When getting skipped without having a play or useful option to clue, it most likely means that your chop card is not very useful. These are valid reasons for skipping you:

  • Your chop-card is trash (a copy of the card is already played/marked)
  • Your chop-card is redundant: Another copy of it is on another player's (or your own) hand as well, so discarding it is no loss (or it has low priority like a high number when it's very early in the game).
  • You might still have something nice on chop, but the player sitting before already received information that their chop might be something very good (from earlier discard-behaviour like NOT being skipped over by the player sitting before them on earlier turns) and they are reluctant to discard for that reason.
  • The clue given is a play-clue for a card that might be in your hand so you couldn't know whether you want the other card or not. The player skipping you knows that you want it and therefore takes away the decision.

This approach sacrifices some saving-clue-tokens option (that might be achieved on a stricter dogma about who should clue whom) in order to be able to keep nice cards in the game for longer and discard useless cards instead and by that often get those cards played before they would be discarded.

  • This convention is better for players, who play efficient enough to rarely struggle with clue-shortness and can therefore afford being more careful about not losing first copies.
  • If a group often struggles with clue-shortness then skipping-dogma (as proposed by other conventions) might as well improve their overall results. If the problem for not achieving 30 points usually isn't clue-shortness but getting bottom-decked (or heavily delayed from losing earlier a card that could be played now), then results can get better with this discard-management convention.

Planning ahead is a vital aspect of the game. By carefully deciding on who to let clue and whom to skip, it is often possible to

  • avoid twin-chops before they become an issue
  • avoid not having enough clue tokens to save all necessary cards
  • get the discard you were waiting for (when a player has 2 copies of the same playable card and you want them to discard before clueing it)

Hat-guessing

Logical Leftism

Closest Friend

  • TODO

Secret convention

  • TODO

Conventional Leftism

Chop-focus

  • TODO

Strategy

  • In addition to the convention(s), there is also some strategy to the game.
  • You should not confuse strategy with convention!

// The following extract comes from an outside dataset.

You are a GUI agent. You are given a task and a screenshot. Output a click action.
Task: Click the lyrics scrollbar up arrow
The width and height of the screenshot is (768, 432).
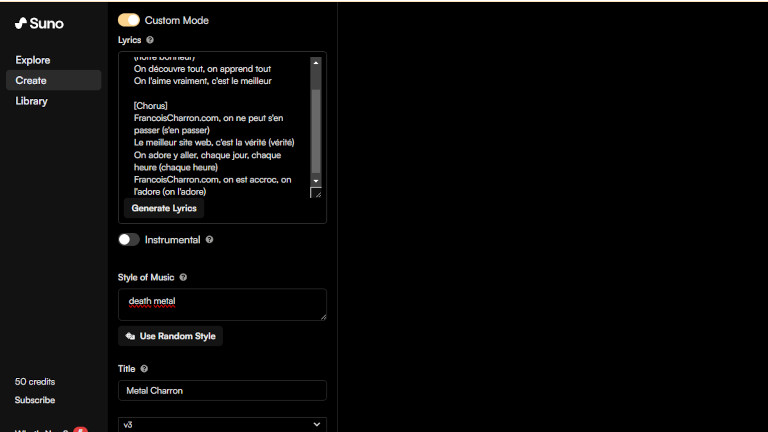(x=316, y=62)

Strategy is team vs deck; convention is communication within the team.
  • A simple example of strategy is saving 2s in 2-player games.
    • Using number-2-clue to communicate that those cards need to be saved, is a convention.

Examples

  • More advanced players will try to avoid losing as many "first" (non-unique) cards as possible.
  • It's a good strategy to keep good cards in the game as long as possible - even if they are not yet playable.
    • The other copy of that card might be far down the draw pile.
  • Trying to mark at least 12 cards with the first 8 clue-tokens.
    • This gives 99% chance of always having enough tokens in the game.
  • Not using the last two clue-tokens for "single plays".
    • This avoids running out of clue-tokens in times when you need to save critical cards.